Hey there, time traveller!
This article was published 24/3/2016 (2041 days ago), so information in it may no longer be current.
The verdict is back in Canada's most watched sexual-assault trial. Jian Ghomeshi, the disgraced radio host, was found not guilty on four counts of sexual assault and and one count of overcoming resistance by choking. Three women came forward to tell their stories and testify against him.
The trial was a media circus. News networks from around the world gathered in Toronto to cover the story in salacious detail. The testimony, the lawyer's strategies and the mood in the courtroom were all rehashed and analyzed over and over again. The verdict faced the same scrutiny today.
No one will be satisfied with the outcome of this trial. Marches and rallies are planned in support of sexual-violence survivors immediately after the verdict is delivered. There is some speculation whether or not the accused can resume his career with this verdict. This will not be the end of this story.
Watching and reading the coverage during the trial made me angry and left me with big questions. Why didn't the police and the Crown do a better job preparing for the trial? Why didn't the Crown call an expert witness to explain there is no standard response during or after a sexual assault? Did the defence lawyer cross the line when questioning the witnesses? Was someone supporting the witnesses before, during and after the trial? The frustration felt by every victim and victim's advocate was exacerbated by this trial.
Sexual-assault trials happen in courtrooms across our country every day. A 2012 study revealed there are about 460,000 sexual assaults in Canada every year. Of these, only 15,000 will be reported, just 2,800 will be prosecuted and only 1,400 will result in a conviction.
Read that again. For every 460,000 sexual assaults in Canada, there will be 1,400 convictions.
Those numbers are as problematic as they are horrific. Sexual assaults are exceptionally underreported crimes. But why?
I spoke with sexual-assault survivors and the picture became clearer. These survivors had vastly different experiences, but they shared a common response to their circumstances. They didn't want to go to the police and they didn't want to talk to anyone about the assault. Their reasons were the same. They thought no one would believe them; they were embarrassed and ashamed; and they were scared people would treat them differently once they found out what happened.
We have turned victim-blaming and shaming into an art form. One of our psychologists at the YWCA has a theory that people find it easier to blame the victim rather than come to terms with the fact evil truly exists in our world. If we accept the presence of evil, then we have to accept that it could happen to us and that is an intolerable notion. In a way, blaming the victim might even give us the illusion of control. We convince ourselves that if we just don't do what she did, it won't happen to us.
We pay an incredibly high price for blaming the victim. Those who have been assaulted live in shame, guilt and fear, and the perpetrators face few or no consequences for their actions. It's a perverse cycle.

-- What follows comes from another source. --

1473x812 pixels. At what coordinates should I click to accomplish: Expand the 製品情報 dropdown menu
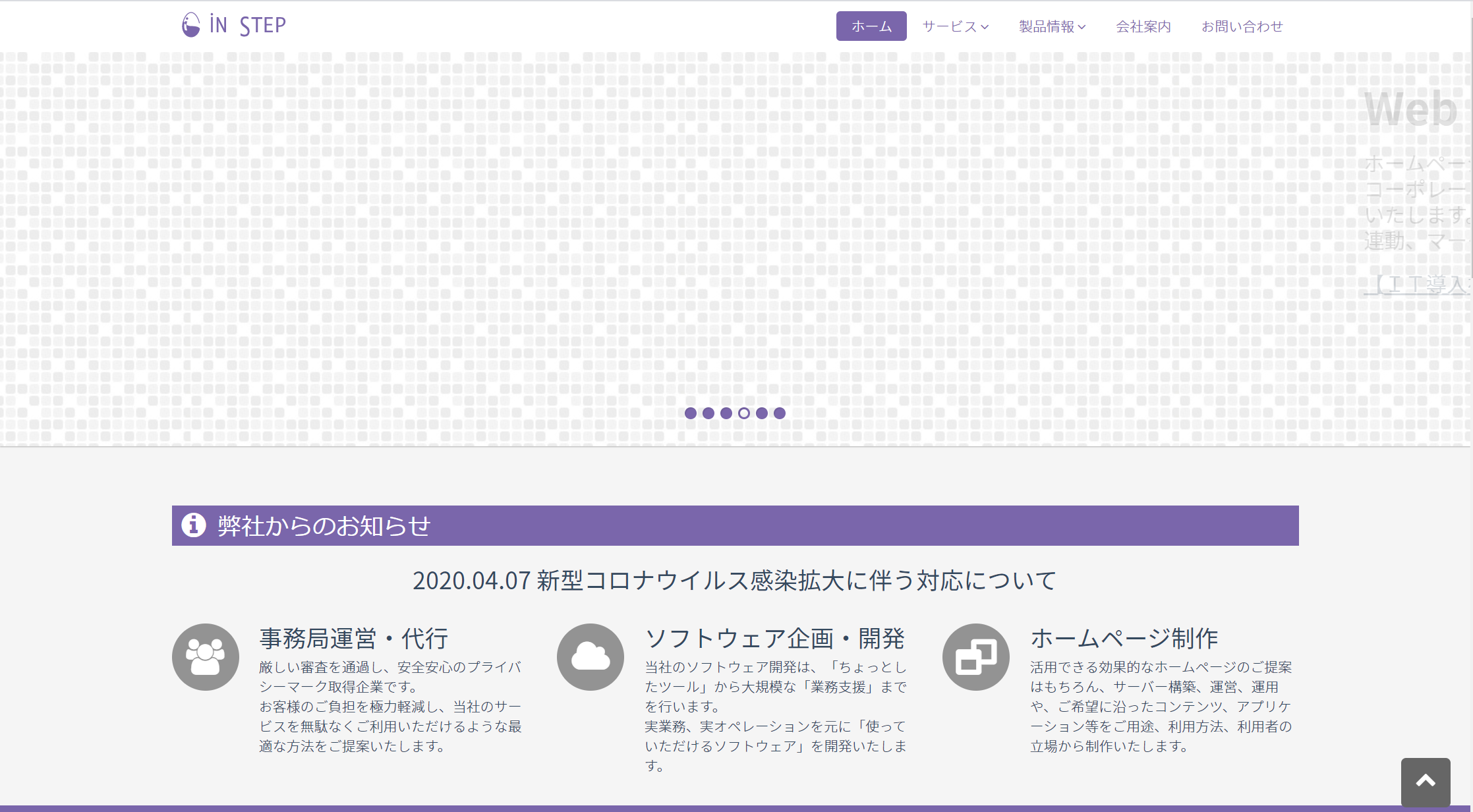[x=1052, y=26]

After questioning, challenging and listening to these people, here are some of my thoughts. Essentially, I learned that, while it's not perfect, by and large the legal system is mindful and sensitive to the unique circumstances of sexual-assault cases. That's not to say everyone in the system is perfect. No humans are. There are times when the guilty go free and the innocent are punished. But in my conversations with these experts, I heard the anguish each of them feels when the system fails. I am grateful for the candour and thoughtfulness each of these individuals brought to our conversations. However, these calls left me disappointed — and still angry.
I felt compelled to try to make sense of this madness and to offer changes that would improve this picture. We all own a piece of this, so it makes sense to me that we all have to change a part of our behaviour. So I offer some not-so-simple solutions to a very complex issue.
To the legal community: I ask you to work with survivors to create a structure where those people wanting and ready to report sexual violence are treated with the utmost sensitivity.
To the media: I ask you to report sexual-assault cases with an eye for educating as you report. The reason I was able to get answers to the questions I had about the legal side of the trial is because I have privilege. The YWCA is known for its advocacy, so when I picked up the phone, legal experts were kind enough to speak with me. Don't underestimate the desire of consumers of news to understand complex issues.
To each and every one of us: I ask that we demand more from our justice system and that we don't balk when it comes to paying the cost of improving services. Laying more assault charges means more strain on an already strained system, but the social and health-care costs of doing nothing are substantial — we just don't see them.
I ask that we support media that goes beyond the sensational. Let them know when they have done their job well.
And finally I ask that we actively support victims of sexual violence. Listen to their stories and never, ever forget that sexual assault has never been, and will never be, the fault of the person who was violated.
After Thursday, this particular case will fade from the headlines (though it will be a temporary reprieve, as the accused is due back in court in June to face another sexual-assault charge). The real test for all of us will be whether we learned and changed our behaviour in a way that helps all those survivors who weren't front-page stories.
Jackie Foord is the chief executive officer of the Edmonton YWCA.